I have a spreadsheet I use for estimating the mass of fuel tanks. It has been useful for indulging my obsessions, so I'm posting it here in case someone else finds it useful. Or wrong. I'd love to hear about either.

It has two tabs, one for spherical tanks and one for cylinders with spherical endcaps. I'll consider doing a 2:1 endcaps tab if someone actually wants such a thing. The spherical tank tab assumes you only want one fluid in the tank, while the cylindrical tab assumes you want two fluids separated by a flat circular bulkhead.



First is a set of user-entered values that define the outside dimensions and material properties of the tank plus the properties of the fuel and oxidizer. Enter these (through row 20) and set a desired safety factor. Row 31-34 will provide minimum thickness values; you can enter these or your own values in rows 22-28. The sheet will calculate where to place the bulkhead based on the fuel ratio.

 Results are shown in three groups: blue for tanks without ullage, purple for tanks with pressurized helium gas and green for tanks with liquid nitrogen (not present for spherical tanks).
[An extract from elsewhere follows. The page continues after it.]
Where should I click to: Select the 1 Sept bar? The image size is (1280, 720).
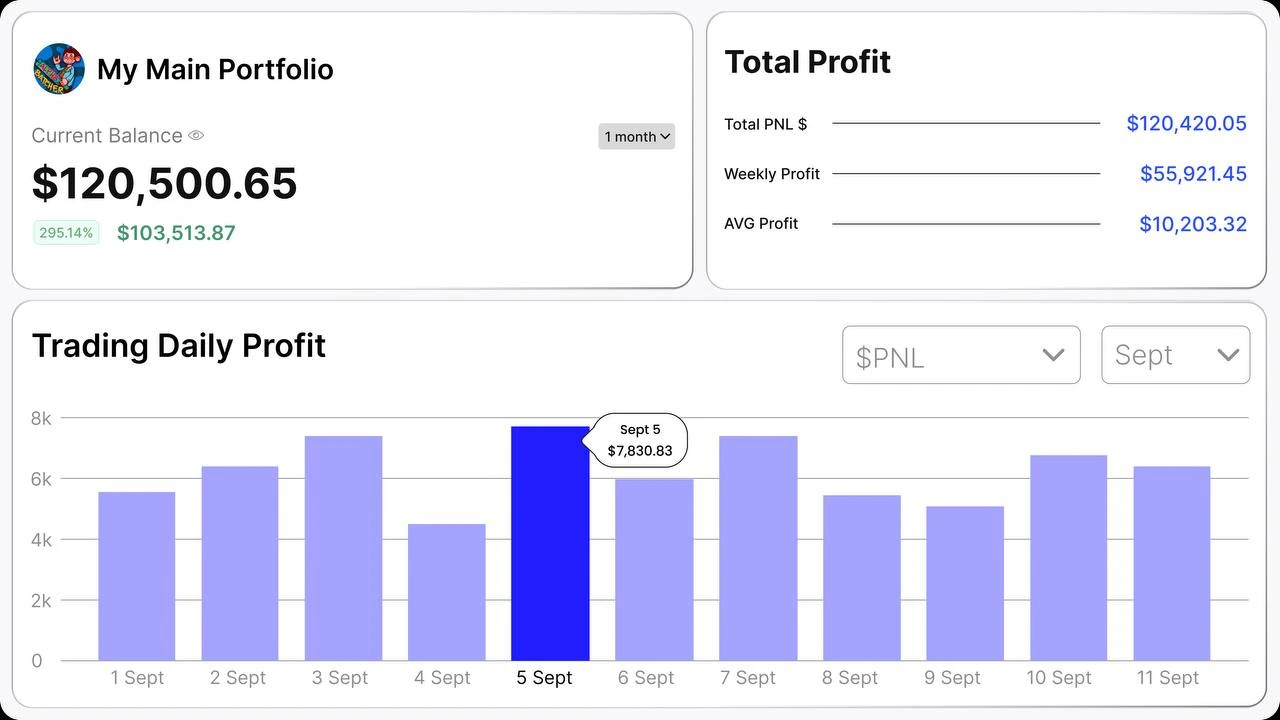(137, 576)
Note that a tank without ullage is likely to have a higher liquid retention value, so these are not a good apples to apples comparison. Given are the dry mass, fully-fueled takeoff mass, nominal burnout mass and the net amount of 'burned' mass, plus the mass fraction. Mass fraction is calculated as burnout mass divided by takeoff mass, so it includes the mass penalties of unburned fuel, ullage gas and tankage for the ullage gas.

Also provided is a first cut estimate of the mass required to equip this tank with a PV powered cryocooler, excluding batteries and power conditioning hardware. The system is sized to provide zero boiloff in Earth orbit for a full tank. It will be oversized since some of the tank's surface area will have a view of deep space at 4 °K instead of Earth. It also assumes a sunshade.

 Next are a series of calculation steps. If you want to know the mass of helium required or the length of the liquid N2 cylinder these are available here. After that are geometric calculations for three types of clustering: hexagonal, square and triangular. Lengths of support members and available clearance for ullage tanks and fuel lines are provided. Spherical tanks are only assumed to have a 2d packing; more efficient 3d packing geometries are possible.